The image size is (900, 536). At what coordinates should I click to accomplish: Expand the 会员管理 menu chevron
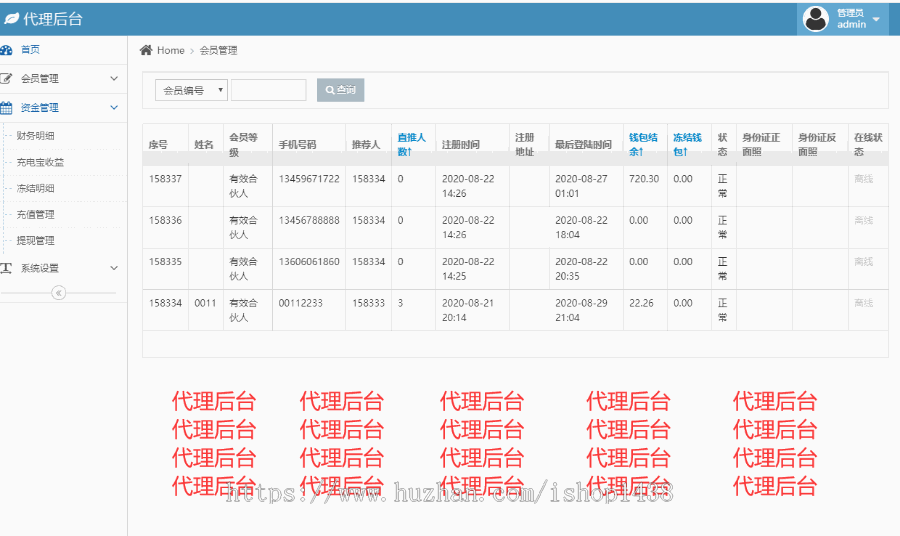(114, 78)
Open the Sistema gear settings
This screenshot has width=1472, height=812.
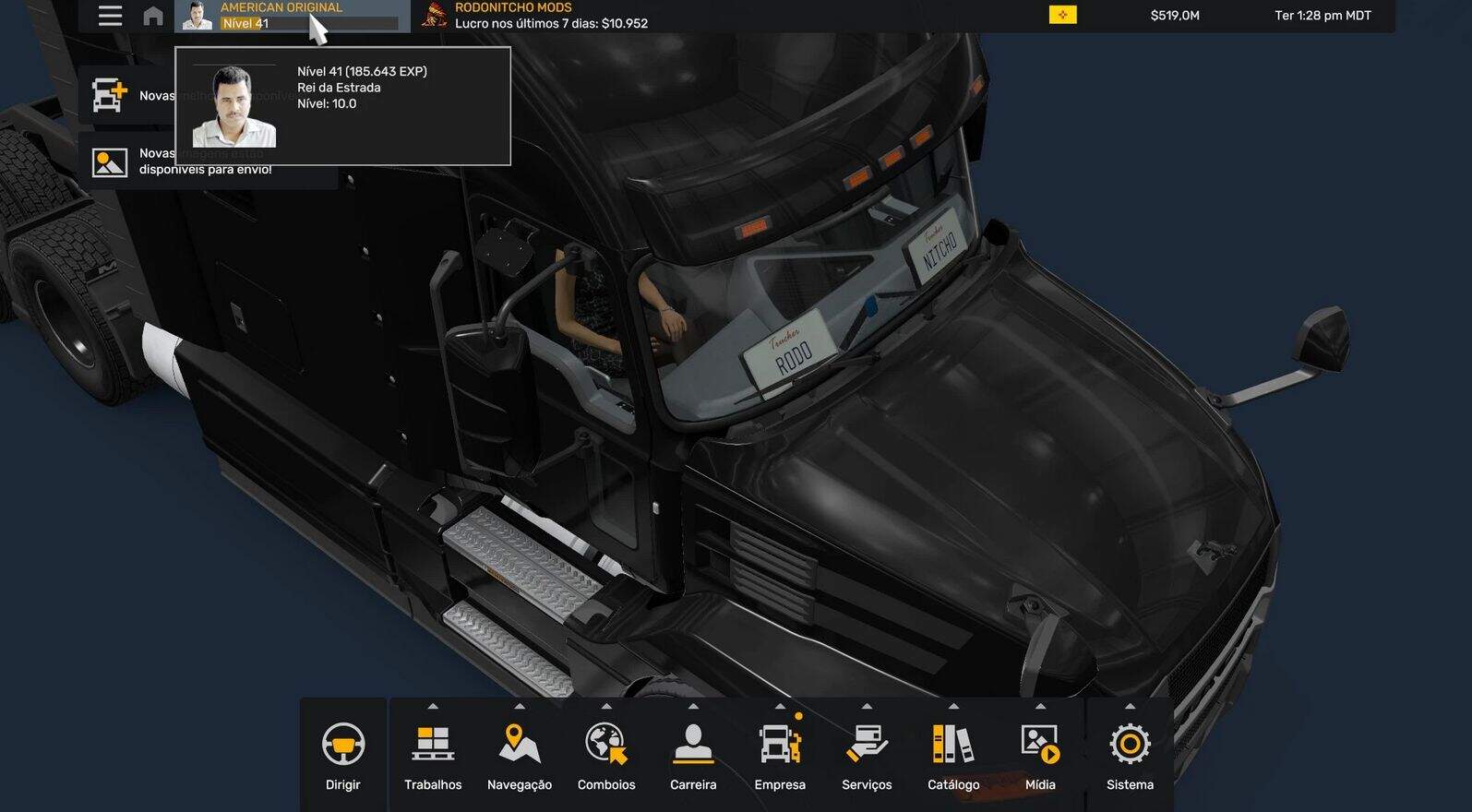[1130, 745]
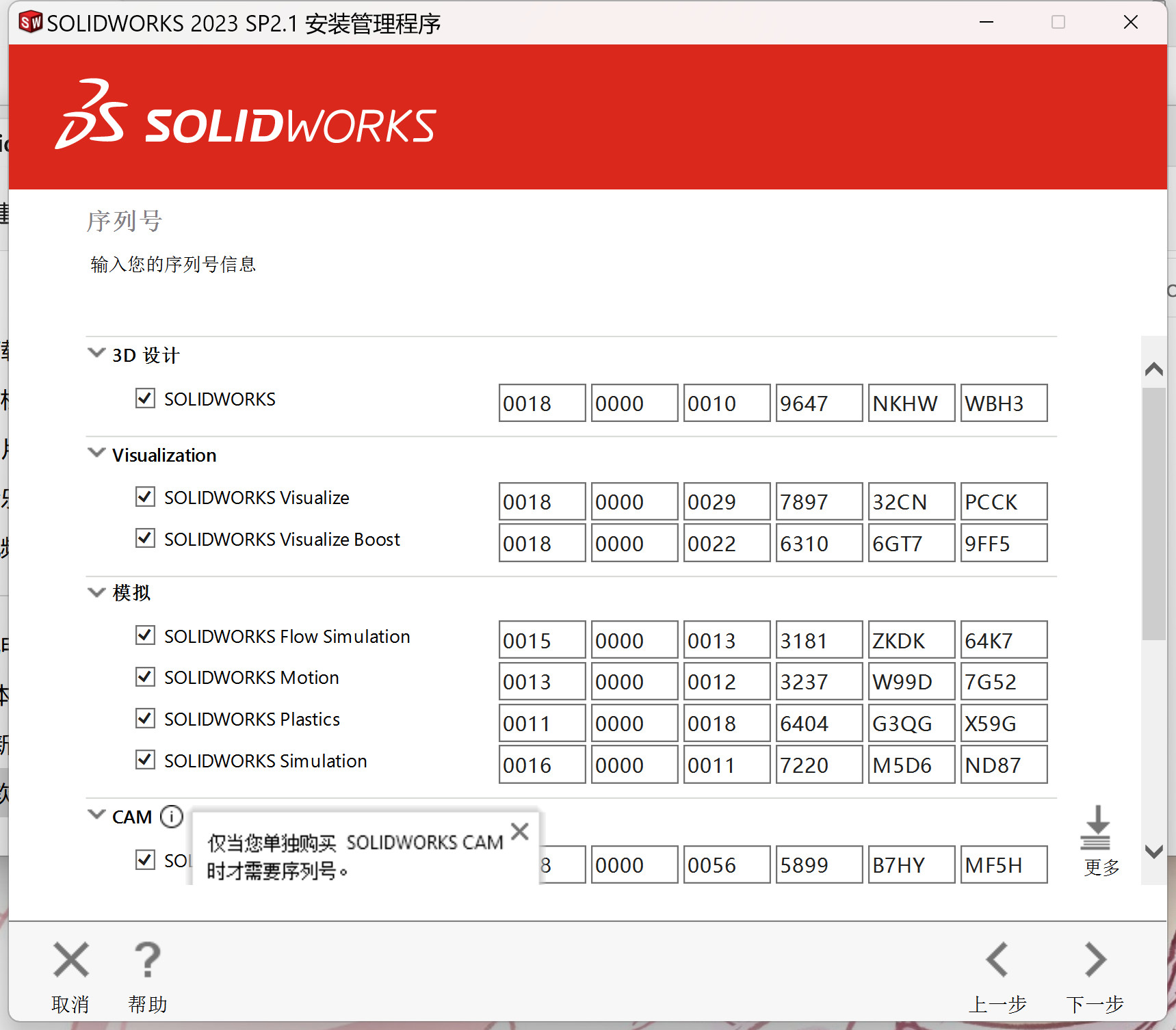Click the CAM info circle icon
The image size is (1176, 1030).
(171, 817)

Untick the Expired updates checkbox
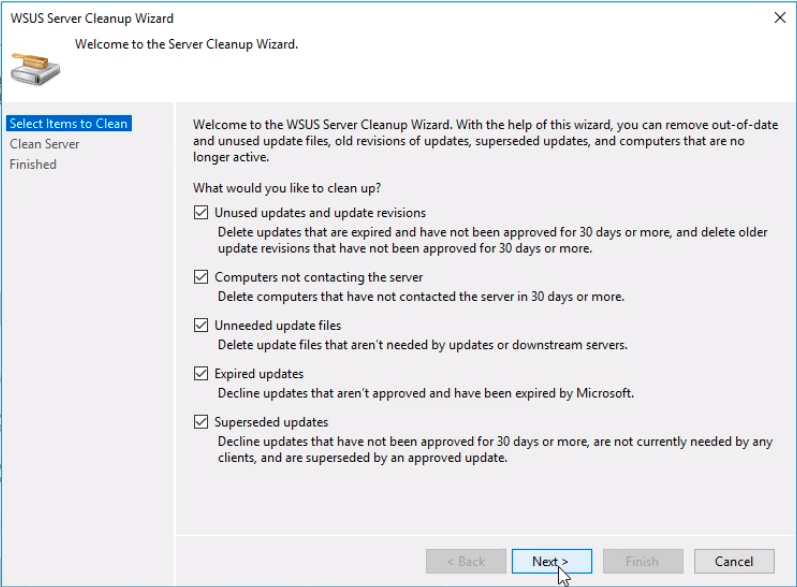point(202,374)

────────────────────

## WHAT IS REQUIRED
Your copy should hold only the lines from the one containing "This screenshot has width=1472, height=812." through the last line of the listing, both included, retyped exactly and free of pictures.

## EXERCISE SOLUTION
This screenshot has width=1472, height=812.
[1130, 745]
Click the CAM info circle icon
The image size is (1176, 1030).
(171, 817)

Untick the Expired updates checkbox
point(202,374)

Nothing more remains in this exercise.